### Assignment
Copy out, from the entries below, each line holding the string "will".

### Records for processing
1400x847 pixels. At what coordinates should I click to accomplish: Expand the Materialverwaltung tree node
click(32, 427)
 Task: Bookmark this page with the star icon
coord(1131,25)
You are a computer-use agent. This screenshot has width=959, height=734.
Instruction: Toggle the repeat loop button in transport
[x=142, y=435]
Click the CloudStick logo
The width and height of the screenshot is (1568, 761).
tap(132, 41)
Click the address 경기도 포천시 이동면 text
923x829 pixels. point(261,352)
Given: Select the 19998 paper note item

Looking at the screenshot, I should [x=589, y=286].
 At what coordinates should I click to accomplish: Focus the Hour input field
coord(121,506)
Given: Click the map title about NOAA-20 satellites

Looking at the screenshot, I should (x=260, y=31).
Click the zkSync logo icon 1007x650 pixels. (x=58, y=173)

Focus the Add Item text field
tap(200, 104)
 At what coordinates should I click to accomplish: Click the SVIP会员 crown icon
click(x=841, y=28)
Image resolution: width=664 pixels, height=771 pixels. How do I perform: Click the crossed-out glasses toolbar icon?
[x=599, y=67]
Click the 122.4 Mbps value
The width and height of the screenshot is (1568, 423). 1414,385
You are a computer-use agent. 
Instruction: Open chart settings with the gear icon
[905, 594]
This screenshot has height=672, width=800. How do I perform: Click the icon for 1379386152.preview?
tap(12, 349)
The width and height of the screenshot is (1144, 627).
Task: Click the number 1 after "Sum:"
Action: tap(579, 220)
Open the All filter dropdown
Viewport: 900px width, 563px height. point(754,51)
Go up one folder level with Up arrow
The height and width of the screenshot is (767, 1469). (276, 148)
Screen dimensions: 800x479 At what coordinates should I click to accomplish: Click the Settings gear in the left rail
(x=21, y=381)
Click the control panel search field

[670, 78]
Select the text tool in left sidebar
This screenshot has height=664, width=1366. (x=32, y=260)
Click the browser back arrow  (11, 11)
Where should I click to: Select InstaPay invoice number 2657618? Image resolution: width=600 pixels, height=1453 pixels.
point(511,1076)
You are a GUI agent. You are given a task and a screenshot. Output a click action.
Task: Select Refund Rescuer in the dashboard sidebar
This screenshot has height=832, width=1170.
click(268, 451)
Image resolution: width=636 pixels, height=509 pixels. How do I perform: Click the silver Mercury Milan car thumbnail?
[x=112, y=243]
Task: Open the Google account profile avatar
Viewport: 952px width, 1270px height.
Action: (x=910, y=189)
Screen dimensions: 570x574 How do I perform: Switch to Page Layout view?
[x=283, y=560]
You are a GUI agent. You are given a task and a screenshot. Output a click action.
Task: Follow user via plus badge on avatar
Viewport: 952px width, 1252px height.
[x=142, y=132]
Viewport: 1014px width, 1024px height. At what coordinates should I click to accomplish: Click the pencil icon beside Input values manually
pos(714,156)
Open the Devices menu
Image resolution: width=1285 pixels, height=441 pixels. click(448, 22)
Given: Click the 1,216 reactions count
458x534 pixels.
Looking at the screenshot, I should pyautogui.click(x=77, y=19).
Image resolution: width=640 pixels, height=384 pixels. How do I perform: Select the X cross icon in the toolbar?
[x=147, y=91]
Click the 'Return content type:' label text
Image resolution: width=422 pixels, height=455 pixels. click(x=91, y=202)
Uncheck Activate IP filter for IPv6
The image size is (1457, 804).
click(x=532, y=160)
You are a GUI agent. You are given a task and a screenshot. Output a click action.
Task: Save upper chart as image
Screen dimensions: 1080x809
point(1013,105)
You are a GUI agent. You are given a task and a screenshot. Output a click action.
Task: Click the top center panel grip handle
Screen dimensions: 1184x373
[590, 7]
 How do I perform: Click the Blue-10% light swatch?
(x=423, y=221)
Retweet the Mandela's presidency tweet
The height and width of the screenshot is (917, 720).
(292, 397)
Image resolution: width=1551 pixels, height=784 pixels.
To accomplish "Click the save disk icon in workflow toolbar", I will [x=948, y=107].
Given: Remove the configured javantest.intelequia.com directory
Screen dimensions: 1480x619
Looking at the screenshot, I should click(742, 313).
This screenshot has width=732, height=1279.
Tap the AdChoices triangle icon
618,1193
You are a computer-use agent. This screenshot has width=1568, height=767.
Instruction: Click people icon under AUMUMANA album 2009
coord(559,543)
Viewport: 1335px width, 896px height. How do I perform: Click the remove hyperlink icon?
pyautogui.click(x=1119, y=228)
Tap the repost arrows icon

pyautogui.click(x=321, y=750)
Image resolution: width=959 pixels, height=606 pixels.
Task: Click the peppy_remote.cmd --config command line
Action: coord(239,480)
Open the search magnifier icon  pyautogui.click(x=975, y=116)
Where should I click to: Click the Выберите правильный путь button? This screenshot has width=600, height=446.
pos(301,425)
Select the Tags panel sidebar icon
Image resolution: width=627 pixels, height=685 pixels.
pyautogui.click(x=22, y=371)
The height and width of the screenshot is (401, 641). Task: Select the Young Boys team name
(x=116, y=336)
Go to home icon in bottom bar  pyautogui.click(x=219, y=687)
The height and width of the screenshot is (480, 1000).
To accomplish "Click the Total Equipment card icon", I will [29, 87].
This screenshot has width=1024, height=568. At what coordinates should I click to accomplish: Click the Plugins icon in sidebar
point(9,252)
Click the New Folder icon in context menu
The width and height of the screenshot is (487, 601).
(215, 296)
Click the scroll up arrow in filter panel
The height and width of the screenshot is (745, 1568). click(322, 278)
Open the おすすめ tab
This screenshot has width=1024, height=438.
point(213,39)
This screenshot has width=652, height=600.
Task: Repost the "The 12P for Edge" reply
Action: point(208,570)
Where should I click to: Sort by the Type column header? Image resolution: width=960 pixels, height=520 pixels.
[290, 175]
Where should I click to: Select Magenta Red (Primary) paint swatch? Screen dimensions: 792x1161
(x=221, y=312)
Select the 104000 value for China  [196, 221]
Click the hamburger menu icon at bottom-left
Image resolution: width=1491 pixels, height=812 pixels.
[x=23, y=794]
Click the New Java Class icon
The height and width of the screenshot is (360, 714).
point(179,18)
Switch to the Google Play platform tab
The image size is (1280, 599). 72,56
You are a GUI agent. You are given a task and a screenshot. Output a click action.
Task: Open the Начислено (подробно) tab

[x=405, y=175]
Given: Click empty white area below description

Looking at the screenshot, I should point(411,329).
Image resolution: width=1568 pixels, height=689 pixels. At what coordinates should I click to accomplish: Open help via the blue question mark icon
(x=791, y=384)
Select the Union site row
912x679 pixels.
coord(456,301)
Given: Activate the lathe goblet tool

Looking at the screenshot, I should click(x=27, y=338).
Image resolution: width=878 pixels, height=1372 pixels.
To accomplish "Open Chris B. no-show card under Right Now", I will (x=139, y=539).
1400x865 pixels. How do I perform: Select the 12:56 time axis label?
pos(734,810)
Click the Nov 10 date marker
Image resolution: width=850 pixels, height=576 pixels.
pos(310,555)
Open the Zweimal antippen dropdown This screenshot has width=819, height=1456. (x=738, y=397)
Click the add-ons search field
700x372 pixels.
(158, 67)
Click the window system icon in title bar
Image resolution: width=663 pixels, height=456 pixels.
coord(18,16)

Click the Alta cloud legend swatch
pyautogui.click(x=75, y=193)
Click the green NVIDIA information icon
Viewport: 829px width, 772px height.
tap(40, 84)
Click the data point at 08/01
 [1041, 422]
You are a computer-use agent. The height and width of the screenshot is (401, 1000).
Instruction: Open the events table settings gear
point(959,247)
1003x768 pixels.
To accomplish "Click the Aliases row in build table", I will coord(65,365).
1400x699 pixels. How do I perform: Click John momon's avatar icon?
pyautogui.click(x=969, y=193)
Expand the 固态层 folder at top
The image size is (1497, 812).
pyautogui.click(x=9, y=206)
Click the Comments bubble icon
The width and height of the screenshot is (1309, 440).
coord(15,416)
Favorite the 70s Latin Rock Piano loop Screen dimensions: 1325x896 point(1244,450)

### Result for this exercise
To accomplish "Click the save disk icon in workflow toolbar", I will [x=948, y=107].
To accomplish "Click the Total Equipment card icon", I will [29, 87].
To accomplish "Open Chris B. no-show card under Right Now", I will (x=139, y=539).
To accomplish "Click the Aliases row in build table", I will coord(65,365).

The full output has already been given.